━━━ DATA SHOWN

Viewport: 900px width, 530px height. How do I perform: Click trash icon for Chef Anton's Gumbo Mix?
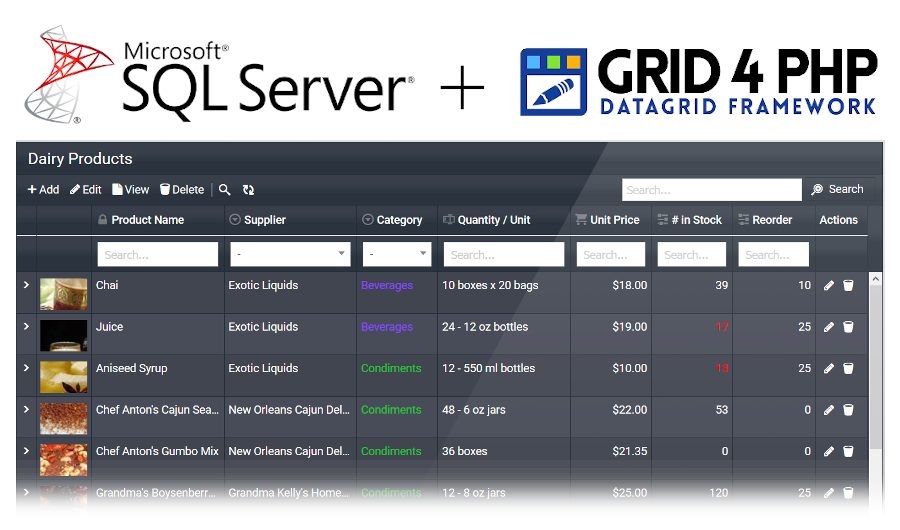pos(848,452)
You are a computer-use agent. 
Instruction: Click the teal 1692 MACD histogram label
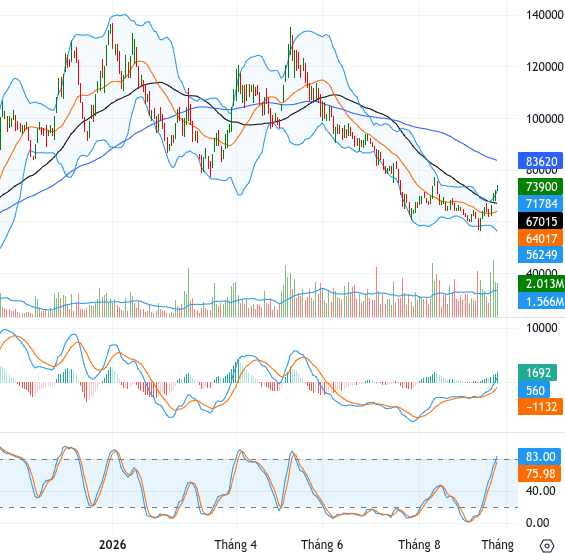[537, 373]
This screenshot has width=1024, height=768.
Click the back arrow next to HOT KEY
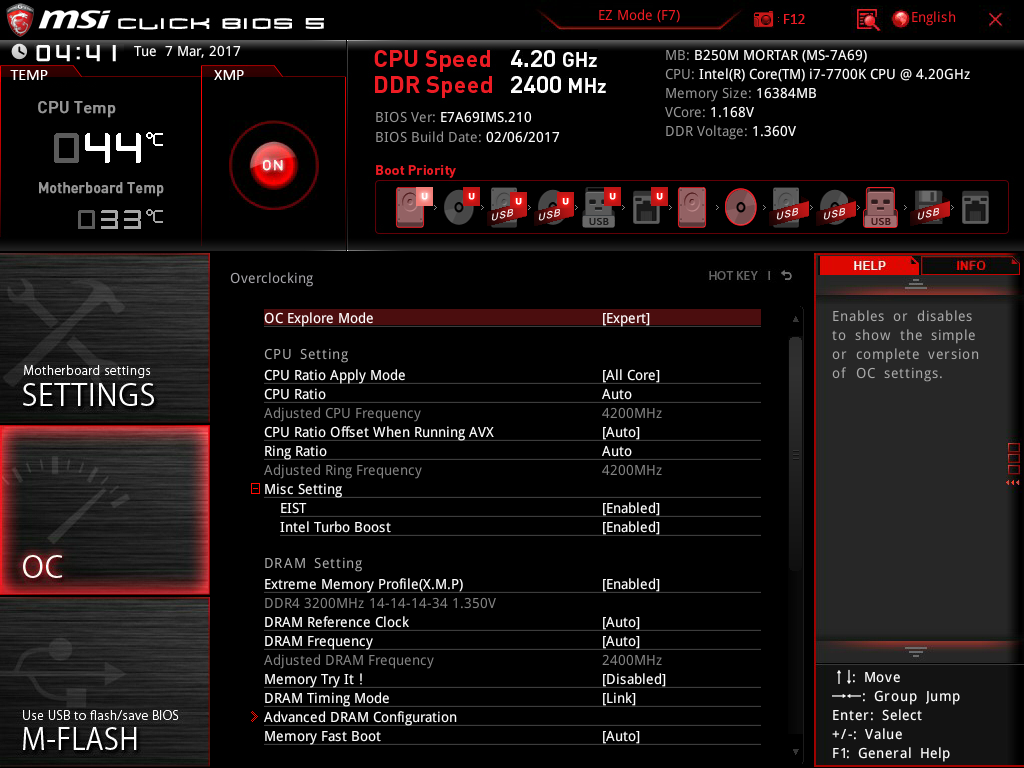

━━━━━━

Please give again, word for word, the lines from the one containing "This screenshot has width=1024, height=768." through the last line of the listing above, inclusive, and leave out pictures.

» ANSWER BOX
This screenshot has width=1024, height=768.
Click the back arrow next to HOT KEY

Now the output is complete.